>> Start GIVEN TEXT

Right click on the change in the Changes tab and select "Discard Changes".

Now go back to your file and re-open it. You'll see that your work is now returned to you.

Activity 5 minutes:

Use your file browser to delete (drag them to the trash) all the files inside your repository folder (but not the folder itself). Use the discard changes feature to restore all the files. Mac users, you may see a .DS_store file show up. You can safely add that to your ignored files.

Activity 5 minutes:

Delete the entire folder from your computer and reclone the repository to your computer. Hint: github destop will prompt you to reclone it.

Issues and Pull Requests: Collaborating with other people

One of the best parts of GitHub is collaboration with other people. However, you don't necessarily want to give people all over the world access to read and write to your stuff. Issues and pull requests help with this.

  • Issues are when someone says "Here's a problem, but I don't have a solution to give you."

>> End GIVEN TEXT

◆ **TASK OBJECTIVE**: Retype the GitHub tutorial passage word for word, in full. The lines that come next have no connection to the GitHub tutorial passage.

>> Start SUPPLIED RECORDS

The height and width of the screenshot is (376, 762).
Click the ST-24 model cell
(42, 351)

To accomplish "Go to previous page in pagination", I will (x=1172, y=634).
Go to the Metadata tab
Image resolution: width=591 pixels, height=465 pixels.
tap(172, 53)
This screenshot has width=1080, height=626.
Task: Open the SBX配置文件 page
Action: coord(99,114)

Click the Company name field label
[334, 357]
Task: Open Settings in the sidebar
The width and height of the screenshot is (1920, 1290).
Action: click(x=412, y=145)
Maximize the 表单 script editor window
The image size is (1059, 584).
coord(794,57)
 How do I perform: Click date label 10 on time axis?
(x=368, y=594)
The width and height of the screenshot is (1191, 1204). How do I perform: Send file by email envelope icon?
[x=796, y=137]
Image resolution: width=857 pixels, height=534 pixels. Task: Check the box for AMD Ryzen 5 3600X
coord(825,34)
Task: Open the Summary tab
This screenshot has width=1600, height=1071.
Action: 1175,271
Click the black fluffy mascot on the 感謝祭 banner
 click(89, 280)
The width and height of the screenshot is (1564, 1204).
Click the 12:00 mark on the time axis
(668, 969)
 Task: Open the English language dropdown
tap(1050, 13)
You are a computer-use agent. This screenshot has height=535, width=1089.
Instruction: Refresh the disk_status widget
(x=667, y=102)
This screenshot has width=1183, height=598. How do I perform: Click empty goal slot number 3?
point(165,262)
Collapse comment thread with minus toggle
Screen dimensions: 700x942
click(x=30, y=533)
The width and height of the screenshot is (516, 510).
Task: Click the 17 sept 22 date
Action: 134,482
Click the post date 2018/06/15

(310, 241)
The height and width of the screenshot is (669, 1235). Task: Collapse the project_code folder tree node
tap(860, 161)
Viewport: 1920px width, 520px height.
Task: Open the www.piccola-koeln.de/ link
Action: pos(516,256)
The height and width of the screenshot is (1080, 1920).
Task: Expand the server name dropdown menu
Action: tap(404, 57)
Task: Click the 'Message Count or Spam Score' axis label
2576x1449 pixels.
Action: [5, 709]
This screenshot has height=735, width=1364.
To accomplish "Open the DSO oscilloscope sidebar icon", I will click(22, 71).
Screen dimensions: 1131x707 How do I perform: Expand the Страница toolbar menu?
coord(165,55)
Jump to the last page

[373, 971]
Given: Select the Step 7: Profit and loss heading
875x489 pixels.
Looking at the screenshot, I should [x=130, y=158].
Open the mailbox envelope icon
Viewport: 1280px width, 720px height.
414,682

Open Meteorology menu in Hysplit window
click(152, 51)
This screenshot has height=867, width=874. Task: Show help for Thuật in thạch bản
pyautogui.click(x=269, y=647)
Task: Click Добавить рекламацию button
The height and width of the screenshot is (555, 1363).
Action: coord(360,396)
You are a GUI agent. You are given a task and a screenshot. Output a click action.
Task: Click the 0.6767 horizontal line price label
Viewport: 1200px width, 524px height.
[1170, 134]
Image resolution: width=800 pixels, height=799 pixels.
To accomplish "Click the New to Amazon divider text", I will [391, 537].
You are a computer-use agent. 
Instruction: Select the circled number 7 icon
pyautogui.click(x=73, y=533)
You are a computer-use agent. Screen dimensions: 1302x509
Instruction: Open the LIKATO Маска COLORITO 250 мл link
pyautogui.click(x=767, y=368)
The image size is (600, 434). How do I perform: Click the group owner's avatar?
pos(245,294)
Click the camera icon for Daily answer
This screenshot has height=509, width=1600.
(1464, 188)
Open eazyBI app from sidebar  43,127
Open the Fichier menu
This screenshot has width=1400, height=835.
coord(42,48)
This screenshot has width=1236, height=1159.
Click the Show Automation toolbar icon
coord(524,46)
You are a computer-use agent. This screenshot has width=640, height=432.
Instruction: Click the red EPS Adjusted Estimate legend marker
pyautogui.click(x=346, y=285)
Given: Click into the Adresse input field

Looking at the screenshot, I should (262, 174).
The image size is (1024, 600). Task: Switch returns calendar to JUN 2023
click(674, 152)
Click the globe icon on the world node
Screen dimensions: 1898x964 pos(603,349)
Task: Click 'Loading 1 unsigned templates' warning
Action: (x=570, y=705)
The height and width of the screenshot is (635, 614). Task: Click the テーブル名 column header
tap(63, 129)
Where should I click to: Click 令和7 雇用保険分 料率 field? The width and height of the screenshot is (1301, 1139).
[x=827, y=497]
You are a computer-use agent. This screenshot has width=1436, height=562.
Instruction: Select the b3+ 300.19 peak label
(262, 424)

>> End SUPPLIED RECORDS

◆ **ANSWER FOR THIS EXERCISE**:
Right click on the change in the Changes tab and select "Discard Changes".

Now go back to your file and re-open it. You'll see that your work is now returned to you.

Activity 5 minutes:

Use your file browser to delete (drag them to the trash) all the files inside your repository folder (but not the folder itself). Use the discard changes feature to restore all the files. Mac users, you may see a .DS_store file show up. You can safely add that to your ignored files.

Activity 5 minutes:

Delete the entire folder from your computer and reclone the repository to your computer. Hint: github destop will prompt you to reclone it.

Issues and Pull Requests: Collaborating with other people

One of the best parts of GitHub is collaboration with other people. However, you don't necessarily want to give people all over the world access to read and write to your stuff. Issues and pull requests help with this.

  • Issues are when someone says "Here's a problem, but I don't have a solution to give you."